YOUR ASSIGNMENT:
Reproduce, exactly and only, the lines of the data that follows from the one containing "The width and" down to the one containing "Task: Launch Internet", without pictures.

STUDY MATERIAL:
=== Section Start ===

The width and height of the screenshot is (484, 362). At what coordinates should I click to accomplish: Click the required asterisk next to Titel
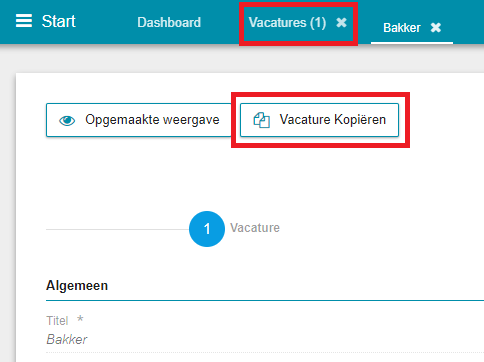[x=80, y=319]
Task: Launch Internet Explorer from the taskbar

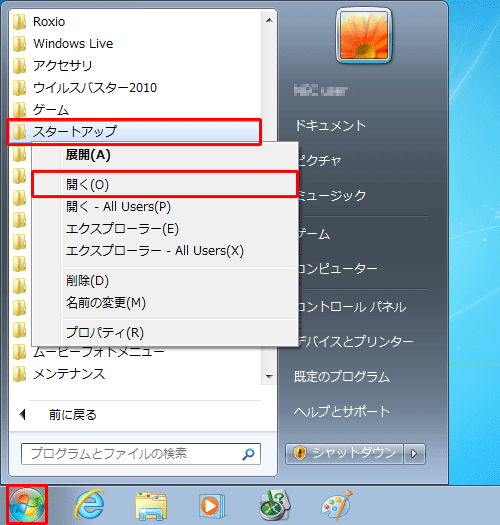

=== Section End ===
=== Section Start ===

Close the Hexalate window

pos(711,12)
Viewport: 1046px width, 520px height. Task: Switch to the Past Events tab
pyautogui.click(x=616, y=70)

=== Section End ===

RESULT OF THE EXERCISE:
The width and height of the screenshot is (484, 362). At what coordinates should I click to accomplish: Click the required asterisk next to Titel
[x=80, y=319]
Task: Launch Internet Explorer from the taskbar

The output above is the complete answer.